Mais, sans doute, certains ne veulent entendre que ce qui les arrange...
Anne Emery-Torracinta

Écrit par : Anne Emery-Torracinta | 07/06/2012

Chère Anne,

Remarques de detail d'abord. Aucun journal n'a retenu ton chiffre de 5%. J'ai entendu 4% de ta bouche au débat de la TG tout aussi bien que son rédacteur en chef qui te cite.

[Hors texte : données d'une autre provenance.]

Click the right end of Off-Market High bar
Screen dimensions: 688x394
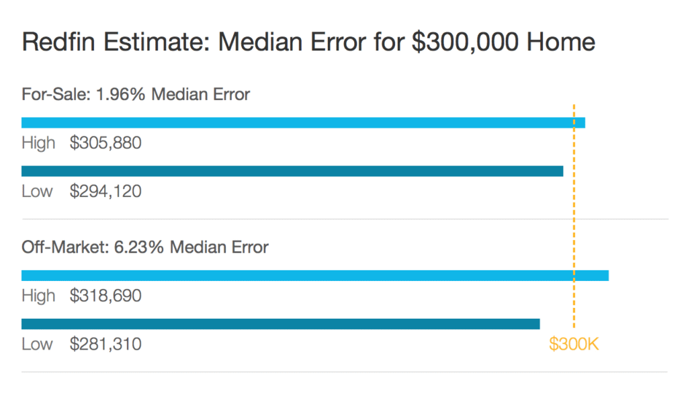607,276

Tu es aussi citée par LT pour avoir mentionné 3,5% et tu m'as confirmé relire toutes tes citations.. Et tu avais apparemment oublié qu'un rendement de 5,5% était admis pour les immeubles subventionnés, comme le rappelle un rapport de la Cour des comptes que nous avons reçu au début de l'année à la commission des finances. Toutes ces références se trouvent sur mon blog.

Sur le fond, ta proposition aurait l'effet de diminuer le rendement déjà faible voire insuffisant de la fortune des caisses de pension publiques. C'est ton droit mais il faut en assumer les conséquences pour les rentes futures des fonctionnaires comme d'ailleurs pour le signal négatif que tu donnes aux investisseurs immobiliers publics ou privés au détriment des personnes à la recherche de logements.